*** Block opens ***

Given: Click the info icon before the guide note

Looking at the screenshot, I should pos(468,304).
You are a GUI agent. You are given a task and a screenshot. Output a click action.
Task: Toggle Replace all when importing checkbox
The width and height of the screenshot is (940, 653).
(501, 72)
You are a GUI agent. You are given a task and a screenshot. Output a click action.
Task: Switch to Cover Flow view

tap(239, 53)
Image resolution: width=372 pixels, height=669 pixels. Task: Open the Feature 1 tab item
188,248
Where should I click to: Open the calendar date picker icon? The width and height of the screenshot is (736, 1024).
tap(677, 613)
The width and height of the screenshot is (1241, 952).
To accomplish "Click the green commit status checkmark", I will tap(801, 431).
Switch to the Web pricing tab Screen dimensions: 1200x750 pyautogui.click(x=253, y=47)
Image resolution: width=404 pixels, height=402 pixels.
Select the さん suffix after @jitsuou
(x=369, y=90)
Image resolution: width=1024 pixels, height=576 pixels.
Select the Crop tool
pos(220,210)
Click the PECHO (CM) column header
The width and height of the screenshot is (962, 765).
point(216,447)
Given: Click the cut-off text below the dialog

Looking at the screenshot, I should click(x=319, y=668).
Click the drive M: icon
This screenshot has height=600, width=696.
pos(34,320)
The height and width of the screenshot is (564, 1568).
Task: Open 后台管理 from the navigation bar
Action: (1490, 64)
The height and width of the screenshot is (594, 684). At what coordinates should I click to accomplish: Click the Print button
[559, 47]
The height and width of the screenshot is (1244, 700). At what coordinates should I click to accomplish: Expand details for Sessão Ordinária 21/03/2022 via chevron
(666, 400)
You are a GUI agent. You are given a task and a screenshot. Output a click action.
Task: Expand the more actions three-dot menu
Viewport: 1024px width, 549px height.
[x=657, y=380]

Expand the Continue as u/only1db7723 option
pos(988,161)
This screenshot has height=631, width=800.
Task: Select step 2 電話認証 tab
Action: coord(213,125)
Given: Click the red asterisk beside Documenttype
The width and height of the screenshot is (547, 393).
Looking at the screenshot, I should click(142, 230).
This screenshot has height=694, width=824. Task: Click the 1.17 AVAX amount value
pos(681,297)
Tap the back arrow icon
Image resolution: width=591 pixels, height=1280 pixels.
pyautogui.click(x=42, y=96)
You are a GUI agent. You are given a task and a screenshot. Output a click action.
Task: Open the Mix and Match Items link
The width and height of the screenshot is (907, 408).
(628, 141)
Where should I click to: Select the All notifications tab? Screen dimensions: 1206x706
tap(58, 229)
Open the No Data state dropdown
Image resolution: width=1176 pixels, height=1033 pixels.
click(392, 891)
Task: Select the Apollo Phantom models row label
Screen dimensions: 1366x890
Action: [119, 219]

*** Block closes ***

# [What the task asks]
Set down the listing above exactly, line for line.

# [Answer for this exercise]
Given: Click the info icon before the guide note

Looking at the screenshot, I should pos(468,304).
You are a GUI agent. You are given a task and a screenshot. Output a click action.
Task: Toggle Replace all when importing checkbox
The width and height of the screenshot is (940, 653).
(501, 72)
You are a GUI agent. You are given a task and a screenshot. Output a click action.
Task: Switch to Cover Flow view

tap(239, 53)
Image resolution: width=372 pixels, height=669 pixels. Task: Open the Feature 1 tab item
188,248
Where should I click to: Open the calendar date picker icon? The width and height of the screenshot is (736, 1024).
tap(677, 613)
The width and height of the screenshot is (1241, 952).
To accomplish "Click the green commit status checkmark", I will tap(801, 431).
Switch to the Web pricing tab Screen dimensions: 1200x750 pyautogui.click(x=253, y=47)
Image resolution: width=404 pixels, height=402 pixels.
Select the さん suffix after @jitsuou
(x=369, y=90)
Image resolution: width=1024 pixels, height=576 pixels.
Select the Crop tool
pos(220,210)
Click the PECHO (CM) column header
The width and height of the screenshot is (962, 765).
point(216,447)
Given: Click the cut-off text below the dialog

Looking at the screenshot, I should click(x=319, y=668).
Click the drive M: icon
This screenshot has height=600, width=696.
pos(34,320)
The height and width of the screenshot is (564, 1568).
Task: Open 后台管理 from the navigation bar
Action: (1490, 64)
The height and width of the screenshot is (594, 684). At what coordinates should I click to accomplish: Click the Print button
[559, 47]
The height and width of the screenshot is (1244, 700). At what coordinates should I click to accomplish: Expand details for Sessão Ordinária 21/03/2022 via chevron
(666, 400)
You are a GUI agent. You are given a task and a screenshot. Output a click action.
Task: Expand the more actions three-dot menu
Viewport: 1024px width, 549px height.
[x=657, y=380]

Expand the Continue as u/only1db7723 option
pos(988,161)
This screenshot has height=631, width=800.
Task: Select step 2 電話認証 tab
Action: coord(213,125)
Given: Click the red asterisk beside Documenttype
The width and height of the screenshot is (547, 393).
Looking at the screenshot, I should click(142, 230).
This screenshot has height=694, width=824. Task: Click the 1.17 AVAX amount value
pos(681,297)
Tap the back arrow icon
Image resolution: width=591 pixels, height=1280 pixels.
pyautogui.click(x=42, y=96)
You are a GUI agent. You are given a task and a screenshot. Output a click action.
Task: Open the Mix and Match Items link
The width and height of the screenshot is (907, 408).
(628, 141)
Where should I click to: Select the All notifications tab? Screen dimensions: 1206x706
tap(58, 229)
Open the No Data state dropdown
Image resolution: width=1176 pixels, height=1033 pixels.
click(392, 891)
Task: Select the Apollo Phantom models row label
Screen dimensions: 1366x890
Action: [119, 219]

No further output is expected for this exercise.